This surface is exposed by create_authoring_app(...) from swarmforge.api.

Authoring transport usage

The usual shape is:

call POST /v1/authoring/agent-builder/start with the initial user request
store the returned serialized session
send each user reply through POST /v1/authoring/agent-builder/onboarding-turn
call POST /v1/authoring/agent-builder/confirm once the session enters confirm_generate
call POST /v1/authoring/agent-builder/generate or POST /v1/authoring/agent-builder/generate/stream

For form-first voice-agent creation, send a complete VoiceAgentBuildSpec to POST /v1/authoring/agent-builder/voice/run. That route skips conversational onboarding and returns prompt-building artifacts only.

This is a good fit for:

prompt builders
assistant creation wizards
internal tools that need a chat-first prompt authoring experience
frontends that want live phase updates during prompt generation

Authoring transport example

python

from swarmforge.api import create_authoring_app


app = create_authoring_app(title="SwarmForge Authoring API")

Repository bootstrap example: python examples/fastapi_authoring_server.py

Chat-style authoring flow

Unlike the runtime APIs, the authoring transport is session-in-payload rather than session-by-id. The client should keep the latest serialized session and send it back on every onboarding, confirmation, and generation request.

Typical flow:

the user sends a seed request such as "Build me a refund support assistant"
the server replies with opening_message and an initial serialized session
the user answers the next onboarding question
the client sends the returned session plus user_message
the server replies with reply, extracted fields, the next stage, and the updated session
once the stage becomes confirm_generate, the client asks for explicit confirmation
after confirmation, the client calls generate or generate/stream

This route shape keeps the HTTP transport stateless while preserving the full builder conversation in the serialized session.

################

▸ **What to do**:
[1] In the authoring API text, which endpoint receives a complete VoiceAgentBuildSpec for form-first voice-agent creation?
[2] Reproduce the part of the authoring API text that begins at the words "The usual shape" and ends after the words "prompt-building artifacts only.".

################

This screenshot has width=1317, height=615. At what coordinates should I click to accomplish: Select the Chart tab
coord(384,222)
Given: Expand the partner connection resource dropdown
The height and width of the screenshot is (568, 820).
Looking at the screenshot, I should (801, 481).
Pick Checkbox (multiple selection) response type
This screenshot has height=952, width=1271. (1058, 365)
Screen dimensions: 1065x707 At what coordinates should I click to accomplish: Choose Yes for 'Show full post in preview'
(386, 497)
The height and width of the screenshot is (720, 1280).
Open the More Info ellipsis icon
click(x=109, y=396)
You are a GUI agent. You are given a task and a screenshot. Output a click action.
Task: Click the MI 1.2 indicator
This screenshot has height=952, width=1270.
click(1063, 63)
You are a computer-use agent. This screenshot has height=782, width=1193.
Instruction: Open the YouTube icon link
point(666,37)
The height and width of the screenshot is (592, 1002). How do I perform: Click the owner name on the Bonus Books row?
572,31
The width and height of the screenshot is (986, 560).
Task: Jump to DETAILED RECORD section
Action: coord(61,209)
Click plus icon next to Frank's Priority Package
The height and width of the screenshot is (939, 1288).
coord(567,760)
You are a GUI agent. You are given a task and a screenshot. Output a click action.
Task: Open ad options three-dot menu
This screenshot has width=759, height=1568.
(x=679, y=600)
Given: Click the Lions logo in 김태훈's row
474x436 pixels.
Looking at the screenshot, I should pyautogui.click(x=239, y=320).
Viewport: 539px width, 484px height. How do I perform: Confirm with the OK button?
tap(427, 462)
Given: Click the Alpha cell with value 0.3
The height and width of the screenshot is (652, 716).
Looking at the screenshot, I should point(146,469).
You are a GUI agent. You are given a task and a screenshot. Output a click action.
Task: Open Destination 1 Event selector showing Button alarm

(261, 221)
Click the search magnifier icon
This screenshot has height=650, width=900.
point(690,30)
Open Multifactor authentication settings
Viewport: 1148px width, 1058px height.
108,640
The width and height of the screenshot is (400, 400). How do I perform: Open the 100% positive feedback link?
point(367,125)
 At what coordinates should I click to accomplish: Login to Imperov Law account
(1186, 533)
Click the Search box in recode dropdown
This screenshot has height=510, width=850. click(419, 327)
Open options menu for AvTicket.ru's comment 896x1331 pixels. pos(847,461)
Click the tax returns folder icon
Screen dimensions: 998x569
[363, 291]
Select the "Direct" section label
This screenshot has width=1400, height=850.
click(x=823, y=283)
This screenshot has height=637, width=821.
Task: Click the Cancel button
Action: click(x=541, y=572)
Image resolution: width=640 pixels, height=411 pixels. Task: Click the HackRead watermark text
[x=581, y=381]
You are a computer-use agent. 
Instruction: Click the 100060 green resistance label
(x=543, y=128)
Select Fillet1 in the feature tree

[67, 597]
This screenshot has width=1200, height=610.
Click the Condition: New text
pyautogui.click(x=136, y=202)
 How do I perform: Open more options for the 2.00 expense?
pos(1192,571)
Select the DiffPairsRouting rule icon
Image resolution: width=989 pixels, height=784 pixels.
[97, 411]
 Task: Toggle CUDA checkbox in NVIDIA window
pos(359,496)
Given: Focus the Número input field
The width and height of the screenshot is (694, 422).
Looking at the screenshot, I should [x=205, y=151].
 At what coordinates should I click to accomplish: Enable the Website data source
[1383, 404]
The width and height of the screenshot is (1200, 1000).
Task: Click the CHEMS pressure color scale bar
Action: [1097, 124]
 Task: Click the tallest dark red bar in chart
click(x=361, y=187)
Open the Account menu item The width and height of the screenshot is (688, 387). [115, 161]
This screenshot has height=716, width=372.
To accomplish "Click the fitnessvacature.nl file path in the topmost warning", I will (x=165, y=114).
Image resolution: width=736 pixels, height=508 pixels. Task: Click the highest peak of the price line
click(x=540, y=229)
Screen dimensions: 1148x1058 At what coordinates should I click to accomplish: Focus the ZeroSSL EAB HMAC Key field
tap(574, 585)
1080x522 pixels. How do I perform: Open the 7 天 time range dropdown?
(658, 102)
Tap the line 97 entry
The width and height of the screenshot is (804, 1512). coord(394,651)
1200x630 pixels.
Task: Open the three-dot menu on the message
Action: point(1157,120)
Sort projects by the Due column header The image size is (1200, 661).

################

▸ **Response list**:
[1] POST /v1/authoring/agent-builder/voice/run

[2]
The usual shape is:

call POST /v1/authoring/agent-builder/start with the initial user request
store the returned serialized session
send each user reply through POST /v1/authoring/agent-builder/onboarding-turn
call POST /v1/authoring/agent-builder/confirm once the session enters confirm_generate
call POST /v1/authoring/agent-builder/generate or POST /v1/authoring/agent-builder/generate/stream

For form-first voice-agent creation, send a complete VoiceAgentBuildSpec to POST /v1/authoring/agent-builder/voice/run. That route skips conversational onboarding and returns prompt-building artifacts only.